> [Required task] In the version control text, what does the svn "ignore" property tell the client to do?

> [Provided text]

───

Properties are also used in ways I don’t really like. For example, if you want to set the file type on your source files to enable keyword substitution. P4 does this through a server-wide typemap that applies default file types using patterns. Svn distributes these properties through its entire tree, and they are not recursive. I definitely prefer server-wide specifications, though this is decidedly less democratic (only superusers can typically modify the typemap).

One very useful property type in svn is “ignore”. This basically tells the client to pretend that files and folders matching that pattern do not exist. Very nice for masking out all those local-only folders that get generated like obj, .cache, or .mayaswatches. This is on top of the client-side “global ignores” that can mask out things like Visual Studio’s .suo, .ncb, .user. P4 has something similar – you can mask out folders using your client spec, or the permissions spec, but that only hides the files from view on P4Win. On P4V they always show (I currently have an outstanding feature request to have this fixed up).

───

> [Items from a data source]
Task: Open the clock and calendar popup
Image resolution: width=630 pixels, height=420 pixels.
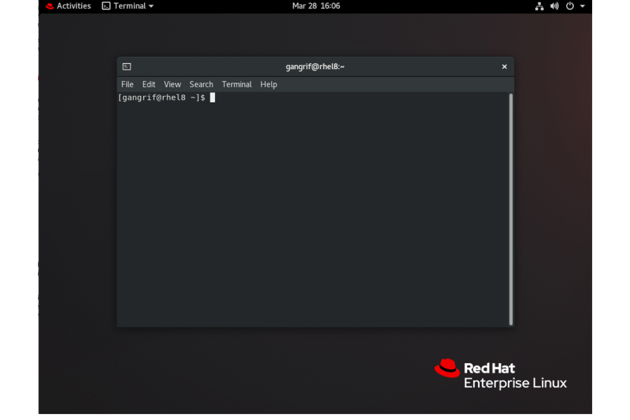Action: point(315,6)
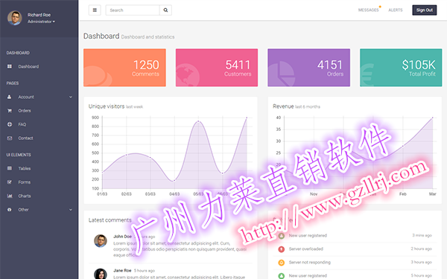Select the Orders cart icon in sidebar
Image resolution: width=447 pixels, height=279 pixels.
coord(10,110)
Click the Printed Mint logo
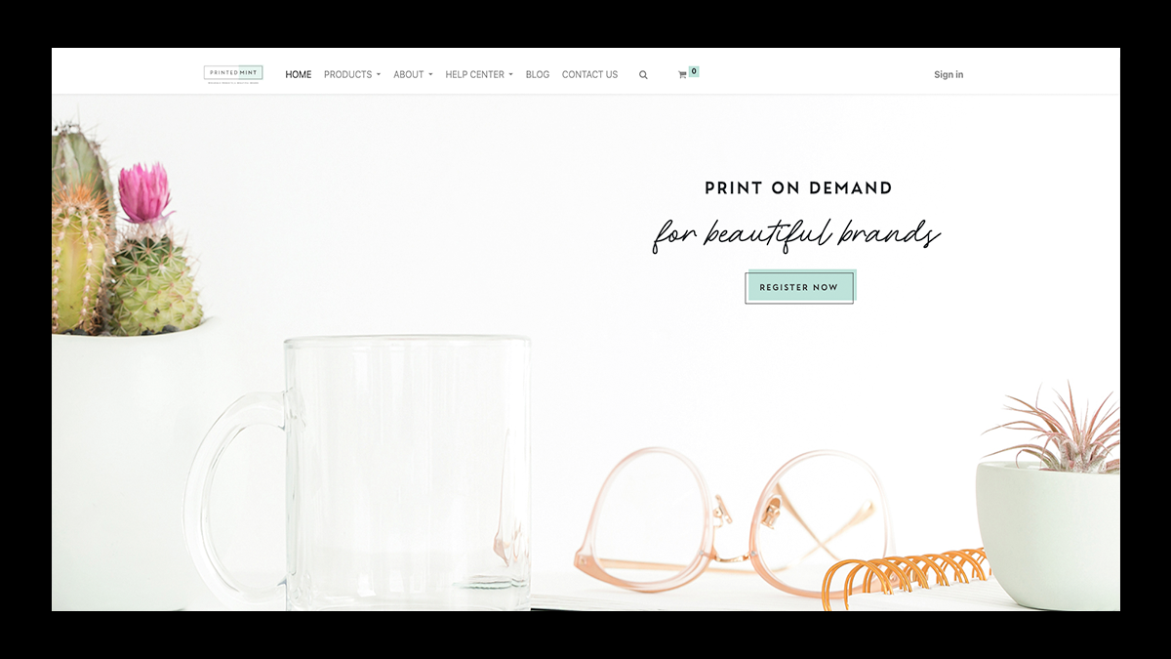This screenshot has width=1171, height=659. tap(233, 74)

───

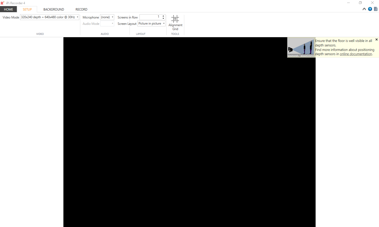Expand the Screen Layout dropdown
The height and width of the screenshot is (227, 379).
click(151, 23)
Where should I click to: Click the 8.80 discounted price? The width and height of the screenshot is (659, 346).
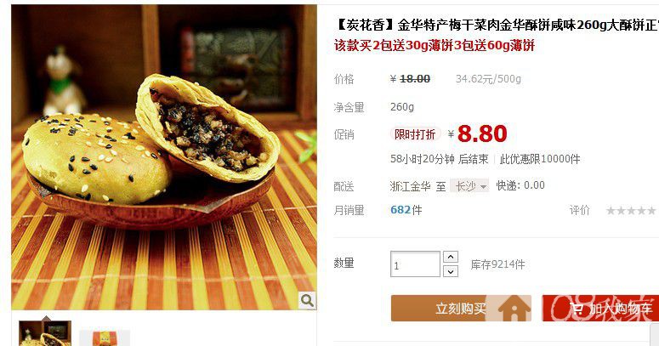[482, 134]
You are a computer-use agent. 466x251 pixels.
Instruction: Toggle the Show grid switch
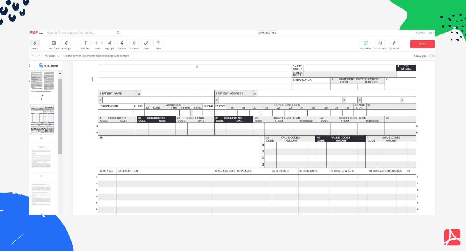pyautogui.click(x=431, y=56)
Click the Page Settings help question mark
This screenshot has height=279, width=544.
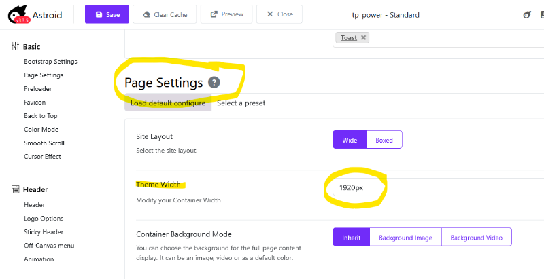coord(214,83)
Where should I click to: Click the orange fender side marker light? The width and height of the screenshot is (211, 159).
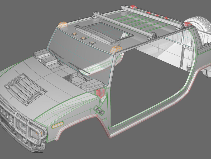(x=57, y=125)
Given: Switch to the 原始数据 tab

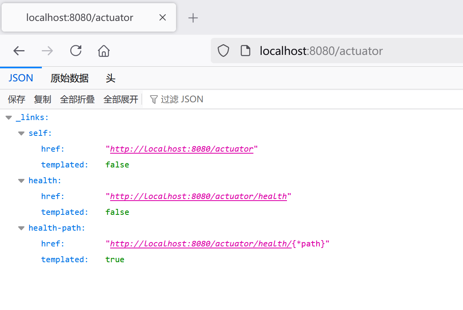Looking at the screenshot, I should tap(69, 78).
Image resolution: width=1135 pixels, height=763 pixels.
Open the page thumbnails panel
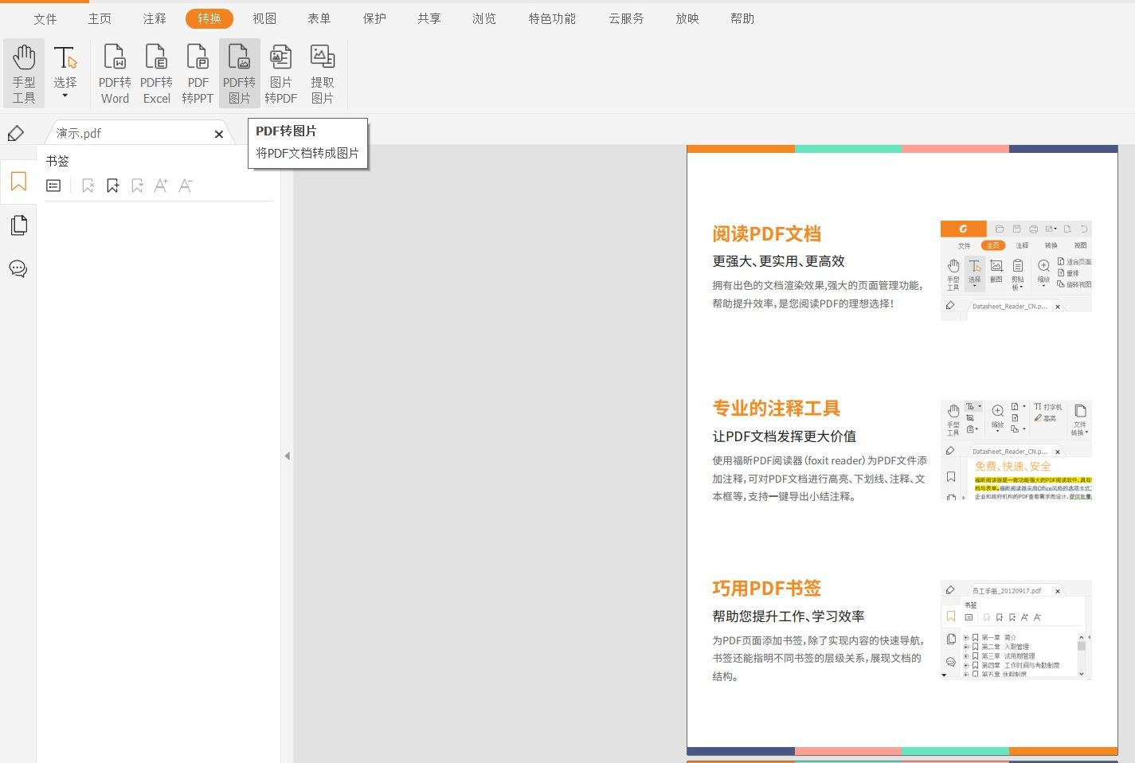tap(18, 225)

───

> [Reply to the exercise] It tells the client to pretend that files and folders matching that pattern do not exist.